[Dataset entries]
════════════════════

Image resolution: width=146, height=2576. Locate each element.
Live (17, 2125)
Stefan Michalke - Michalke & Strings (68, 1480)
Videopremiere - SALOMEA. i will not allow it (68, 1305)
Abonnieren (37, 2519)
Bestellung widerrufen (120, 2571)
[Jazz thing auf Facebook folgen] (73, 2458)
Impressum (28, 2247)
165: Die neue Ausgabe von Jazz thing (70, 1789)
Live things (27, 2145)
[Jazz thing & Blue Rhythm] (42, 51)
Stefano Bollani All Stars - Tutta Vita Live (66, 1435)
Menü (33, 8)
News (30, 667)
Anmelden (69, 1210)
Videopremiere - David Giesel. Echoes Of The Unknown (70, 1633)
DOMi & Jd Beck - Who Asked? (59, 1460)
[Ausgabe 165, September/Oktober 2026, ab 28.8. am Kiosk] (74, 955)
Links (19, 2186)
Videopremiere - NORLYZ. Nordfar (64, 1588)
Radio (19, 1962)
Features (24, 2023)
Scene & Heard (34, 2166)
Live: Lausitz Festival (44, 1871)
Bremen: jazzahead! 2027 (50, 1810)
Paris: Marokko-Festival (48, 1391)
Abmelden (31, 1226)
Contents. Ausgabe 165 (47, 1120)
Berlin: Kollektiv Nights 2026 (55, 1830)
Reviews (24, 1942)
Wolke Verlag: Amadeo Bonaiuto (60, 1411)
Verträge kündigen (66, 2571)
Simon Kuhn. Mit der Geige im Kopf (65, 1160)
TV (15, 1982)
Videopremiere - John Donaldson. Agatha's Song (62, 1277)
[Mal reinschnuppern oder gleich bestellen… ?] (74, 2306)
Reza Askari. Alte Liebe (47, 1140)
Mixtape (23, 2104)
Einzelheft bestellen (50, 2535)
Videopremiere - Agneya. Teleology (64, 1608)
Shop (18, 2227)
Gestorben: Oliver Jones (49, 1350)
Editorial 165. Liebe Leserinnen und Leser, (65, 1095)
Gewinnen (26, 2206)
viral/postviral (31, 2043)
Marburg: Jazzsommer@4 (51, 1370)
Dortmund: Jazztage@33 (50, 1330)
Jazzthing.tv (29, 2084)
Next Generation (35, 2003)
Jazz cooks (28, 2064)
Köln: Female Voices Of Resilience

════════════════════

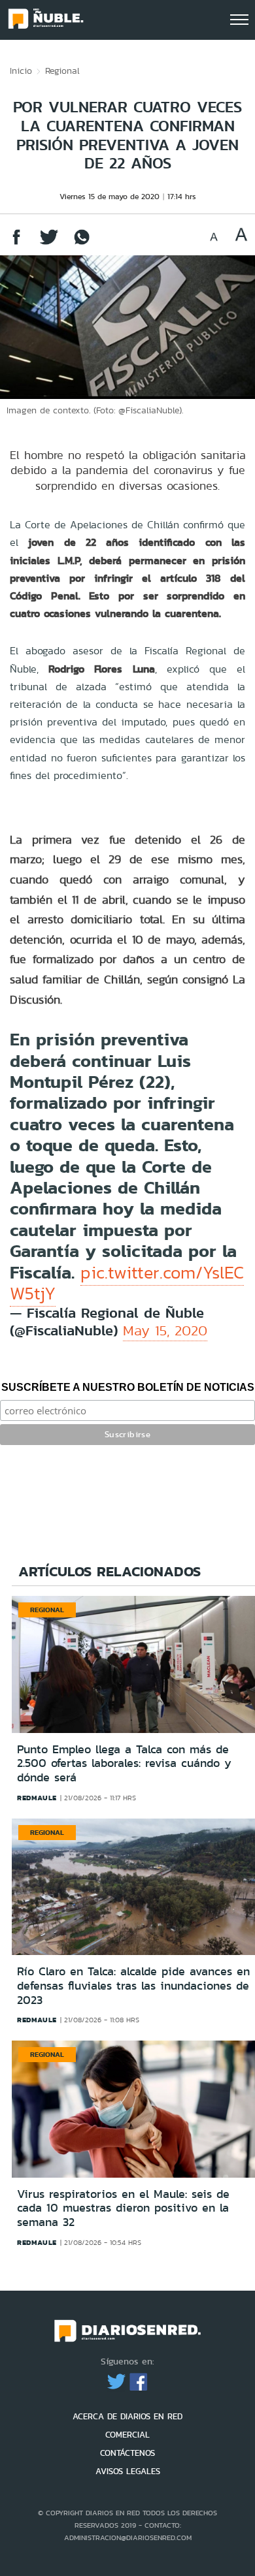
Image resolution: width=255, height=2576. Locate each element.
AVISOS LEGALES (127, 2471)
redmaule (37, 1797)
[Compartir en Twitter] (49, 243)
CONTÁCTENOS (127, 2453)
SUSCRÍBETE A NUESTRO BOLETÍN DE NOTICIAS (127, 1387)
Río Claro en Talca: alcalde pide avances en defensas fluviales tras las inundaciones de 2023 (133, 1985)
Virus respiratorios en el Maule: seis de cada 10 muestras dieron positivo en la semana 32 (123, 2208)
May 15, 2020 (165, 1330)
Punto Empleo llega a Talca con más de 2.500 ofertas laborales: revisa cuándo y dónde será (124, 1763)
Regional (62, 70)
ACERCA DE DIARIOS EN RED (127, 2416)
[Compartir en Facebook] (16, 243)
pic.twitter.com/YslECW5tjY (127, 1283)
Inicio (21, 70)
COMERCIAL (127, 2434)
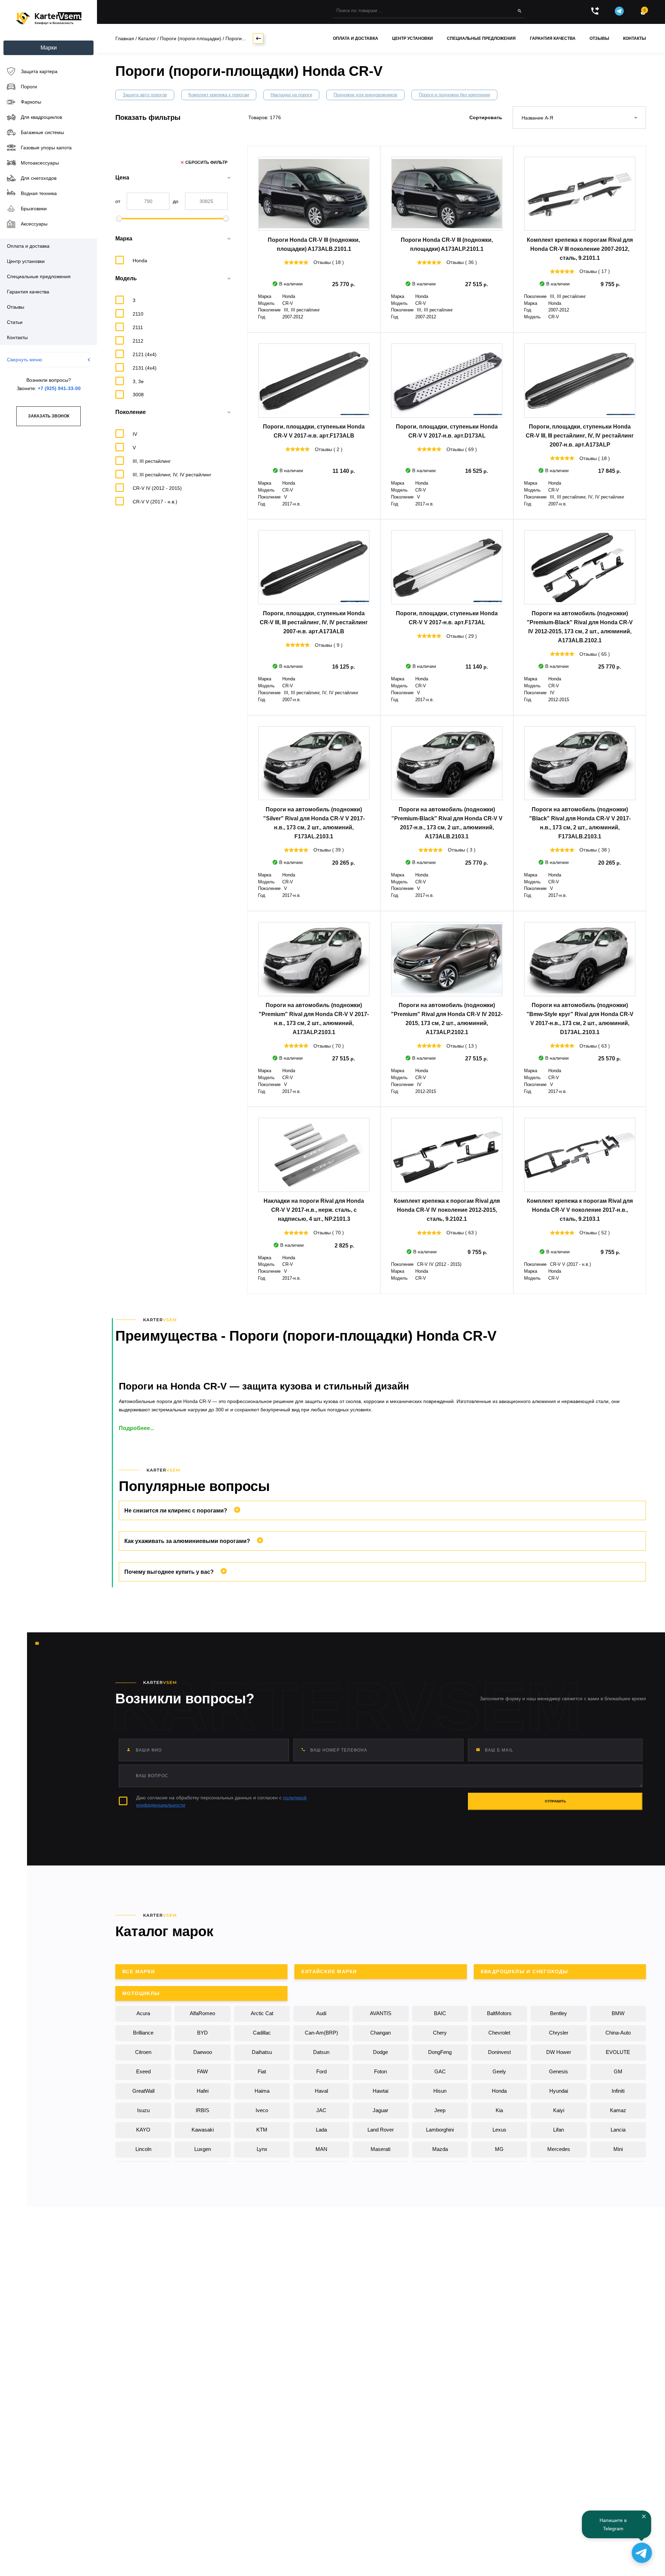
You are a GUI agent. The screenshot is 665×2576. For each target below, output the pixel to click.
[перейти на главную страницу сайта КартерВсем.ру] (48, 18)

════════════════════

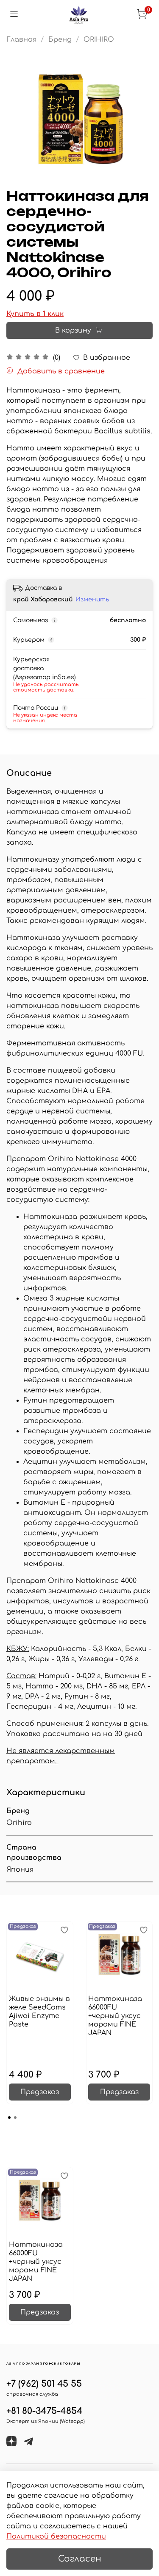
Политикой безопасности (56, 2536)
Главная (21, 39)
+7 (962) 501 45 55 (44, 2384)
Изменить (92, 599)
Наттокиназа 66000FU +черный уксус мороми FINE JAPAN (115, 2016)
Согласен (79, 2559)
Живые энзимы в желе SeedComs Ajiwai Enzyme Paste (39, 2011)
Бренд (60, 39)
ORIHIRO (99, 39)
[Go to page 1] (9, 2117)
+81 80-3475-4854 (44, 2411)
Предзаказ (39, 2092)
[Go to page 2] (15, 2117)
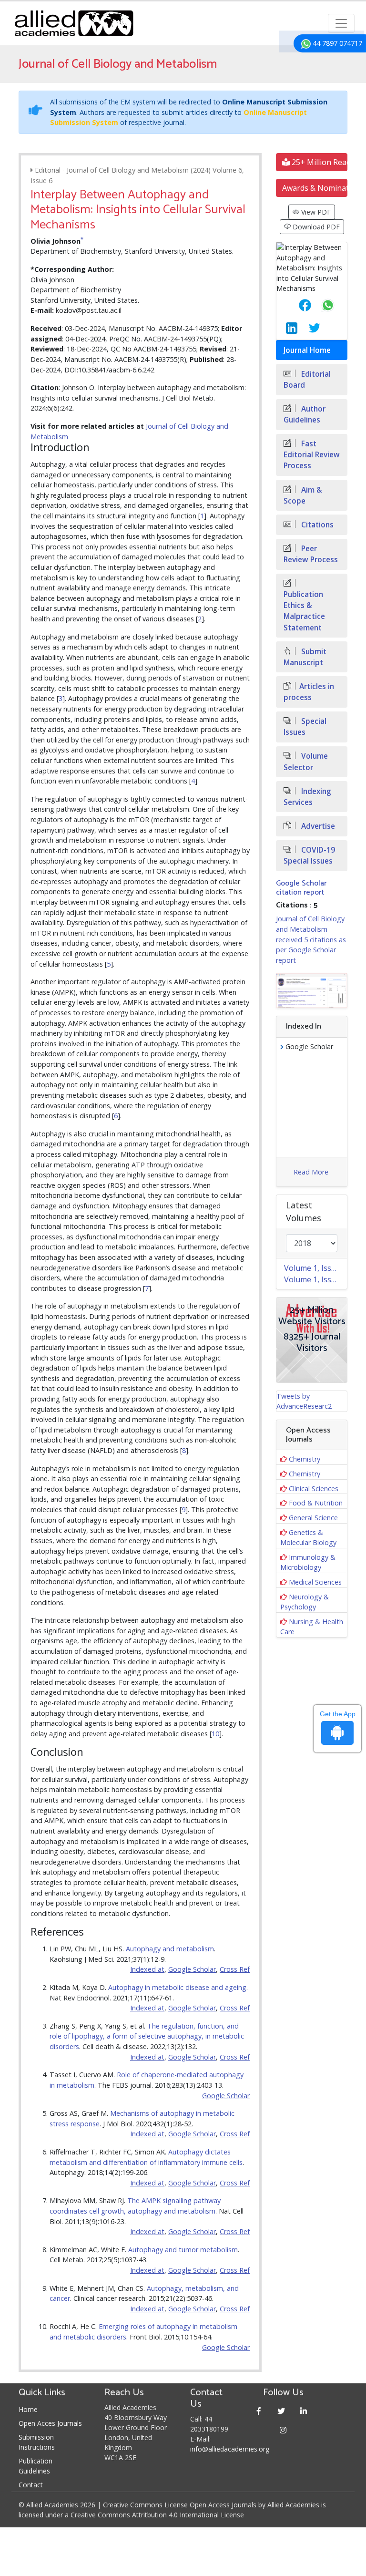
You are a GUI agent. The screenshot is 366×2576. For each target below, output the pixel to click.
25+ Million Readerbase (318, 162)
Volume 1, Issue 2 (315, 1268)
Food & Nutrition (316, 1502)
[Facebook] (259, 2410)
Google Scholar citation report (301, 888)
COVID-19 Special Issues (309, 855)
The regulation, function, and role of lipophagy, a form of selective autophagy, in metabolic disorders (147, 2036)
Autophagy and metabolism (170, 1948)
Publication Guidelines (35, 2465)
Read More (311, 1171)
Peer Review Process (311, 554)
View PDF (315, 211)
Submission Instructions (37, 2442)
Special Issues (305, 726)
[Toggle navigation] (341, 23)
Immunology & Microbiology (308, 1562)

════════════════════

> _PROBLEM DESCRIPTION_
When a line above includes the word "agent", please list that line.

> _ANSWER TO THE EXERCISE_
You are a GUI agent. The screenshot is 665×2576. For each target below, output the pixel to click.
You are a GUI agent. The screenshot is 366×2576. For each target below, output the pixel to click.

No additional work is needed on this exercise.